■ EXERCISE DETAILS
Could you give these lines back with "Screenshot height and width:" substituted for every "The height and width of the screenshot is", leaving everything else unchanged?

Word and element location data:
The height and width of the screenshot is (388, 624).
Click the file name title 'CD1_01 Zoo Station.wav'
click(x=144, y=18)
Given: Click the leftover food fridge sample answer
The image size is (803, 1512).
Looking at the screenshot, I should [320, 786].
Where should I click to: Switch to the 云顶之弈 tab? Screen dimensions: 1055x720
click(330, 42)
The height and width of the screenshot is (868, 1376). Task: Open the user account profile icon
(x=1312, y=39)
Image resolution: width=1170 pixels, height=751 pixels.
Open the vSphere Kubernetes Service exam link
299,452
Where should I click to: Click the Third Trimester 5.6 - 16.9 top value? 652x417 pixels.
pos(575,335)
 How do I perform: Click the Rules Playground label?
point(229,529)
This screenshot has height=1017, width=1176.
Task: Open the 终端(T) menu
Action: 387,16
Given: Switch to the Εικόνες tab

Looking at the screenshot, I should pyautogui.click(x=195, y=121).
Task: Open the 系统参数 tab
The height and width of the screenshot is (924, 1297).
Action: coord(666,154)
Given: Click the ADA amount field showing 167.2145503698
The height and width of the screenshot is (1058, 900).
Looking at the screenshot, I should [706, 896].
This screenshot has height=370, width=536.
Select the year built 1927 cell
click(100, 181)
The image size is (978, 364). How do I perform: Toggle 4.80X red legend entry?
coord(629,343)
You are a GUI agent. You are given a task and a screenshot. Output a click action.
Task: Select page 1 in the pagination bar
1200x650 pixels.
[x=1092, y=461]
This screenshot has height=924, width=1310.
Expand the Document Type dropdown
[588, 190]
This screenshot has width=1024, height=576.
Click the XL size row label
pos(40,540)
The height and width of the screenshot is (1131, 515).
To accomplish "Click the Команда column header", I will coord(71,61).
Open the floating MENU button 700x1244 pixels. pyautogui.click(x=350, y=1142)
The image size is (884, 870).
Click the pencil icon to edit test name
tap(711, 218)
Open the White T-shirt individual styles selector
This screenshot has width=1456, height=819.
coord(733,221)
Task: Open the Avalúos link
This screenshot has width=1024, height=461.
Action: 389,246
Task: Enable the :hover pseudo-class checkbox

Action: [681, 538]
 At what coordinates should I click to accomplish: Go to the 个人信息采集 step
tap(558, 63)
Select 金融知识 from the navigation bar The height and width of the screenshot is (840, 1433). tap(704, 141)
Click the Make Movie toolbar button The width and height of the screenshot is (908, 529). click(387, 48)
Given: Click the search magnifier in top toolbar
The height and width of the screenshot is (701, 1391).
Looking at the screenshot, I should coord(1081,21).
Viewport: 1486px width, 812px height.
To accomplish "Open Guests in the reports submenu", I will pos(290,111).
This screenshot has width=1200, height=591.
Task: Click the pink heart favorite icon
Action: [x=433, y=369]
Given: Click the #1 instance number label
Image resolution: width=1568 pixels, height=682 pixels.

■ EXPECTED ANSWER
Screenshot height and width: (388, 624).
Click the file name title 'CD1_01 Zoo Station.wav'
click(x=144, y=18)
Given: Click the leftover food fridge sample answer
The image size is (803, 1512).
Looking at the screenshot, I should [320, 786].
Where should I click to: Switch to the 云顶之弈 tab? Screen dimensions: 1055x720
click(330, 42)
Screenshot height and width: (868, 1376). Task: Open the user account profile icon
(x=1312, y=39)
Image resolution: width=1170 pixels, height=751 pixels.
Open the vSphere Kubernetes Service exam link
299,452
Where should I click to: Click the Third Trimester 5.6 - 16.9 top value? 652x417 pixels.
pos(575,335)
 How do I perform: Click the Rules Playground label?
point(229,529)
This screenshot has height=1017, width=1176.
Task: Open the 终端(T) menu
Action: 387,16
Given: Switch to the Εικόνες tab

Looking at the screenshot, I should pyautogui.click(x=195, y=121).
Task: Open the 系统参数 tab
Screenshot height and width: (924, 1297).
Action: coord(666,154)
Given: Click the ADA amount field showing 167.2145503698
Screenshot height and width: (1058, 900).
Looking at the screenshot, I should [706, 896].
This screenshot has height=370, width=536.
Select the year built 1927 cell
click(100, 181)
The image size is (978, 364). How do I perform: Toggle 4.80X red legend entry?
coord(629,343)
You are a GUI agent. You are given a task and a screenshot. Output a click action.
Task: Select page 1 in the pagination bar
1200x650 pixels.
[x=1092, y=461]
This screenshot has height=924, width=1310.
Expand the Document Type dropdown
[588, 190]
This screenshot has width=1024, height=576.
Click the XL size row label
pos(40,540)
Screenshot height and width: (1131, 515).
To accomplish "Click the Команда column header", I will coord(71,61).
Open the floating MENU button 700x1244 pixels. pyautogui.click(x=350, y=1142)
The image size is (884, 870).
Click the pencil icon to edit test name
tap(711, 218)
Open the White T-shirt individual styles selector
This screenshot has width=1456, height=819.
coord(733,221)
Task: Open the Avalúos link
This screenshot has width=1024, height=461.
Action: 389,246
Task: Enable the :hover pseudo-class checkbox

Action: [681, 538]
 At what coordinates should I click to accomplish: Go to the 个人信息采集 step
tap(558, 63)
Select 金融知识 from the navigation bar Screenshot height and width: (840, 1433). tap(704, 141)
Click the Make Movie toolbar button The width and height of the screenshot is (908, 529). click(387, 48)
Given: Click the search magnifier in top toolbar
Screenshot height and width: (701, 1391).
Looking at the screenshot, I should coord(1081,21).
Viewport: 1486px width, 812px height.
To accomplish "Open Guests in the reports submenu", I will pos(290,111).
This screenshot has width=1200, height=591.
Task: Click the pink heart favorite icon
Action: [x=433, y=369]
Given: Click the #1 instance number label
Image resolution: width=1568 pixels, height=682 pixels.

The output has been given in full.